• AUSGEWÄHLTER TEXTAUSZUG:
....................

Frankfurter Buchmesse: Der Applaus der Narzissen

Buchmessen sind der Höhepunkt für alle Selbstverliebten. Gut, dass es Alkohol gibt und den Gedankenaustausch beim Empfang der Österreicher.

René Aguigah (rechts) diskutiert auf dem Blauen Sofa der Buchmesse mit Robert Menasse (links) und Daniel Cohn-Bendit. Bild: imago/Hoffmann

Nirgendwo ist der Grad an Narzissmus und Existenzialismus größer als auf einer Buchmesse. Wer hier nicht bereits in sein Spiegelbild verliebt ist, schreibt noch für eine Existenzberechtigung. Aber machen wir uns nichts vor. In Frankfurt wird derzeit mehr über Alkohol gesprochen. Und man ist dankbar, dass es ihn gibt, den Alkohol, weil man es hier sonst gar nicht aushalten würde.

Denn wo der Narziss ständig angehalten ist, höflich dem Existenzialisten und umgekehrt zu applaudieren, muss für Selbstvergessenheit gesorgt werden. Aber das bedeutet auch, dass kaum einer noch richtig hinhört.

Hier könnte nun auch die kulturpessimistische These folgen, dass der Inhalt vom Spektakel aufgefressen wird. Aber das ist langweilig. Und es hören ja noch welche hin. Am Mittwoch taten das die Österreicher, die Menschen aus ausgerechnet dem Land mit der exzessivsten Lust am Untergang, deren Kulturministerin jedes Jahr aus Angst, dass ihre wunderbaren Schriftsteller in der kulinarischen Wüste Deutschland verhungern, zum Empfang mit echtem Wiener Schnitzel und Kaiserschmarrn in die noble Villa Bonn lädt.

....................

• BEREITGESTELLTE DATENSÄTZE:
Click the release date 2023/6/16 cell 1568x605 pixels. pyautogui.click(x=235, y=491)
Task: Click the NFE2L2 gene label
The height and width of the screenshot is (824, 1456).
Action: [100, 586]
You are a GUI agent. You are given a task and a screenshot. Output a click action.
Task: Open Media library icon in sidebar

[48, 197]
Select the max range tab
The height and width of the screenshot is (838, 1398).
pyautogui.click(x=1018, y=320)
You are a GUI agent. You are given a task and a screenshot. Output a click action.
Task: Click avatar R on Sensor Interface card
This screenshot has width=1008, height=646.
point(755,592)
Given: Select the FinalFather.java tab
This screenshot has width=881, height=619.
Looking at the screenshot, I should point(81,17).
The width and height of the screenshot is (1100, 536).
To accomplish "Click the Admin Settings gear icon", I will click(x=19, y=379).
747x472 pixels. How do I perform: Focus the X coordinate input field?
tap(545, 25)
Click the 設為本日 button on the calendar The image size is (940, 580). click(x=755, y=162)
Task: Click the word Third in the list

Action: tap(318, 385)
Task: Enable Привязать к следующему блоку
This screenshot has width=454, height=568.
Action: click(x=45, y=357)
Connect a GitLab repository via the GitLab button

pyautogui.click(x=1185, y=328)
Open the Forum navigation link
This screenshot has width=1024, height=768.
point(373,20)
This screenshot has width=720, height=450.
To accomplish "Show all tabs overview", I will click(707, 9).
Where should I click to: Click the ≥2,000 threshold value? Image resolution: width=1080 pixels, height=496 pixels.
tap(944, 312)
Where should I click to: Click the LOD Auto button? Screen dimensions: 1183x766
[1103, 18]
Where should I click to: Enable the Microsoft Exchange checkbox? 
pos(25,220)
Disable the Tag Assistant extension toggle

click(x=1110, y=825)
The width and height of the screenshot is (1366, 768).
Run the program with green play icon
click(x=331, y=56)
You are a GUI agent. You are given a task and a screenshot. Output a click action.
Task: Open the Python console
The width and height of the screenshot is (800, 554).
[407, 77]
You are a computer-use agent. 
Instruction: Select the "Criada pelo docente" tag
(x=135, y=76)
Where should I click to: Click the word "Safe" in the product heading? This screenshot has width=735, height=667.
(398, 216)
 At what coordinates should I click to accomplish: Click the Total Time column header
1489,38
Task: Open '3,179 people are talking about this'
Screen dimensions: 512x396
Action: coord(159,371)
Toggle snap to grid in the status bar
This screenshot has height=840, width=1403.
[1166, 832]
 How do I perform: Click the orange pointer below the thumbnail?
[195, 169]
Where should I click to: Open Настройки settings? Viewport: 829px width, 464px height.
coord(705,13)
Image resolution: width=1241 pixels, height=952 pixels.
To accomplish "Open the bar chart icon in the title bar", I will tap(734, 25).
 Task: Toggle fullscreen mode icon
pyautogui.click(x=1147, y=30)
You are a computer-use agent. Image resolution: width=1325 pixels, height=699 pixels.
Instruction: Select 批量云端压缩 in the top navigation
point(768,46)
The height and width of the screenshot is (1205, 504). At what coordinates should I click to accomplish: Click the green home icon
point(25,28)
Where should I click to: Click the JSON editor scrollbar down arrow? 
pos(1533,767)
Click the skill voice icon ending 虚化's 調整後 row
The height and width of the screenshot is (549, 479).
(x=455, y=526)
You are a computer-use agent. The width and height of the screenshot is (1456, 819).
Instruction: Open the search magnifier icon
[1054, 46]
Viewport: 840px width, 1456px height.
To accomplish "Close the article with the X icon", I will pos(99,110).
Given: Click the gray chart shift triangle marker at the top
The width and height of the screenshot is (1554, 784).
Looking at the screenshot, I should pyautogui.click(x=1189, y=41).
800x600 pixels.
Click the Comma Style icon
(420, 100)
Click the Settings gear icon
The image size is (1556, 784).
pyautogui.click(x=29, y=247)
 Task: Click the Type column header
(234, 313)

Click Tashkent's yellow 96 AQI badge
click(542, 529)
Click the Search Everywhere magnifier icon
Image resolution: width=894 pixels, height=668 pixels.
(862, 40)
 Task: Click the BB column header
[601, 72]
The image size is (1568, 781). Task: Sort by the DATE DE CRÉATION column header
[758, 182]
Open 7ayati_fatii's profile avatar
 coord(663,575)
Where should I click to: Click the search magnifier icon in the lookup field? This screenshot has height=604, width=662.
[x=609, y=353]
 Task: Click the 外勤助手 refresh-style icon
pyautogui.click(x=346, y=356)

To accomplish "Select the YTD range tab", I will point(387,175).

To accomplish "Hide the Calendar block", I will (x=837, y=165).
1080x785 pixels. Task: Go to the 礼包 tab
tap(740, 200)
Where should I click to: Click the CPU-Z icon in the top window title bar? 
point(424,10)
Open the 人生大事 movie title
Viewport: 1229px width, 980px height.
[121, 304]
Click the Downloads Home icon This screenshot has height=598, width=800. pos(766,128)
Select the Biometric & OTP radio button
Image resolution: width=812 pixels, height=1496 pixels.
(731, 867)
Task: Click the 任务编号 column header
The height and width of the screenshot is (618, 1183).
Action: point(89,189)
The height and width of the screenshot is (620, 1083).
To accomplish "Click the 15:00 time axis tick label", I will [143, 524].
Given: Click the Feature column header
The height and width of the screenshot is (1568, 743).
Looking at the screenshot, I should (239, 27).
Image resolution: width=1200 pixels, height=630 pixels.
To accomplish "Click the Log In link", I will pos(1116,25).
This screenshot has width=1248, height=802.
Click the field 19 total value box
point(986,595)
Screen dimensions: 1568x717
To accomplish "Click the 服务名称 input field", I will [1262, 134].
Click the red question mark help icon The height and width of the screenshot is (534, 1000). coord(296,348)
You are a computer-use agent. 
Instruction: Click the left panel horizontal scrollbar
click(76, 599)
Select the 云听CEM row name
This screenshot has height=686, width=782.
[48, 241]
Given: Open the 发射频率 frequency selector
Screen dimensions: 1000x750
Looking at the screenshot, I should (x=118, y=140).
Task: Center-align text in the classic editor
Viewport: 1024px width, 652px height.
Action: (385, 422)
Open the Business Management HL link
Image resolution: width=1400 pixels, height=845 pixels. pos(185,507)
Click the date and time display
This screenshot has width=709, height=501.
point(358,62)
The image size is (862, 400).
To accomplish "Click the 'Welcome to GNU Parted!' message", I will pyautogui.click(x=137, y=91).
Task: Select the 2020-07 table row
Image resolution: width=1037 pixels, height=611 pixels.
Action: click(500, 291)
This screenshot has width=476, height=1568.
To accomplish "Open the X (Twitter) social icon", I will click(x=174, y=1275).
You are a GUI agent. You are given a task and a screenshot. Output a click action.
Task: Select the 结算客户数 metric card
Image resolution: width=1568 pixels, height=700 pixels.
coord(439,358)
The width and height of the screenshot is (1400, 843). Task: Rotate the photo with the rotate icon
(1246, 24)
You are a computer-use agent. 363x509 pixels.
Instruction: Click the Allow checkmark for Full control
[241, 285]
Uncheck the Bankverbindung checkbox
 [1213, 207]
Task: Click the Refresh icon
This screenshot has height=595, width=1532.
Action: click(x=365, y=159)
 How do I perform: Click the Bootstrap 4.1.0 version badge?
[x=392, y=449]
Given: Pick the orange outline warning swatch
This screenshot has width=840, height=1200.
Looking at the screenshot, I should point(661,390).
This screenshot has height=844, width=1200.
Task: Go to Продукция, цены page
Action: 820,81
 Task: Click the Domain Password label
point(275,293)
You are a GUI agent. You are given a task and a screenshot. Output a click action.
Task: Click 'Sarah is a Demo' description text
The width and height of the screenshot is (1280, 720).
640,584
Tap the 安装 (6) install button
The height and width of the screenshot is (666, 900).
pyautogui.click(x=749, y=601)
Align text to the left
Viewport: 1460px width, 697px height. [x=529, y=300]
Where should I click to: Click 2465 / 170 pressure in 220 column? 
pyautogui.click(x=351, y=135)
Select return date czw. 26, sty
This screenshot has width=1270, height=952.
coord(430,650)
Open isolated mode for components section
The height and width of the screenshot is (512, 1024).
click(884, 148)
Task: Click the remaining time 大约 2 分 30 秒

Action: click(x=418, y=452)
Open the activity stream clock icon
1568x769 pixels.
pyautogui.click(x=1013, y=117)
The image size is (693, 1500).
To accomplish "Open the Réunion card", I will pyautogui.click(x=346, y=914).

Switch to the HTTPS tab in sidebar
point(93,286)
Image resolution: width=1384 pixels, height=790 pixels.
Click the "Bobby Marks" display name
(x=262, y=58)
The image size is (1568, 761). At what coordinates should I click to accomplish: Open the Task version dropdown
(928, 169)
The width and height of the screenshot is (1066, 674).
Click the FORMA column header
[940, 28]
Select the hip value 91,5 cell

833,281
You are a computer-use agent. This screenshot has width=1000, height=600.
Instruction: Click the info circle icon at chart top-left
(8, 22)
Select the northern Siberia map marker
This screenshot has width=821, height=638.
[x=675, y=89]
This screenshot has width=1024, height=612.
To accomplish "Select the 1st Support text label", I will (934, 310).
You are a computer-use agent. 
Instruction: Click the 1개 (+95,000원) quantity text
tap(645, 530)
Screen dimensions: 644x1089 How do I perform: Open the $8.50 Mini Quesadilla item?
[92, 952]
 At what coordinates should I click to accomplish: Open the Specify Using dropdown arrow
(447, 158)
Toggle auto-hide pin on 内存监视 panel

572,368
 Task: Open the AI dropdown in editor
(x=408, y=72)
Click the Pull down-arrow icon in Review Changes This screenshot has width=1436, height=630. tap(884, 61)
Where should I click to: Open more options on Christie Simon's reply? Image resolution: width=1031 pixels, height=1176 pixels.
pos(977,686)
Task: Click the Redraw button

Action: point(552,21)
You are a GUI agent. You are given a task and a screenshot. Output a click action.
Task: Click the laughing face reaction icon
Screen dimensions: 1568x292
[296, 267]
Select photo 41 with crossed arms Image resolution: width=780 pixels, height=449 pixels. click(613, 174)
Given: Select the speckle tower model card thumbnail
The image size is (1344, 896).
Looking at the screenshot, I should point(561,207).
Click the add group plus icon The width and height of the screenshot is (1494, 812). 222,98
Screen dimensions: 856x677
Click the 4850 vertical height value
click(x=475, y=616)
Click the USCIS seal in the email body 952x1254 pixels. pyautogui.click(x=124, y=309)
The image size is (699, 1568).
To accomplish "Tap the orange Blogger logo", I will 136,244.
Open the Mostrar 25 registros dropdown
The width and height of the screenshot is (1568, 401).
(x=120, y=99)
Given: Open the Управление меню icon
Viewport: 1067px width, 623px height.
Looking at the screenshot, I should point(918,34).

....................

• AUFGABENSTELLUNG: Nennen Sie sämtliche Personen, die im Text über die Frankfurter Buchmesse mit Namen erwähnt werden. Die Datensätze sind für die Bearbeitung nicht erforderlich.

• LÖSUNG: René Aguigah, Robert Menasse, Daniel Cohn-Bendit